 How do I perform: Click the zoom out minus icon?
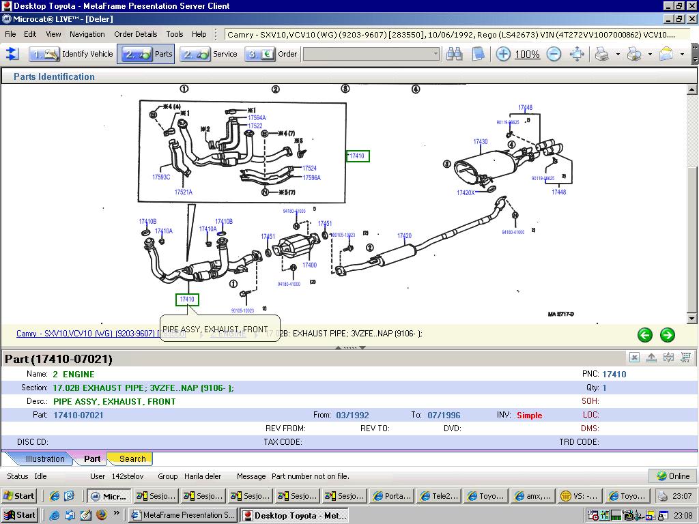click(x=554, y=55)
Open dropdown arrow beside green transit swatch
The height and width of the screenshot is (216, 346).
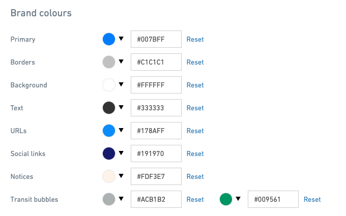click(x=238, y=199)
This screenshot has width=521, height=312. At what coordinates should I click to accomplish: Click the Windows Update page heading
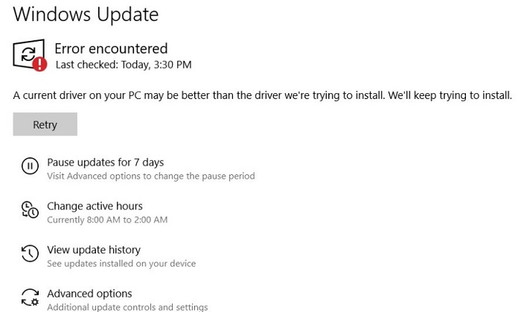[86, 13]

### TASK:
In the answer, the entries must appear exactly as above, without the images.

### EXERCISE SOLUTION:
 How do I perform: Click the zoom out minus icon?
click(x=554, y=55)
Open dropdown arrow beside green transit swatch
The height and width of the screenshot is (216, 346).
click(x=238, y=199)
This screenshot has width=521, height=312. At what coordinates should I click to accomplish: Click the Windows Update page heading
[86, 13]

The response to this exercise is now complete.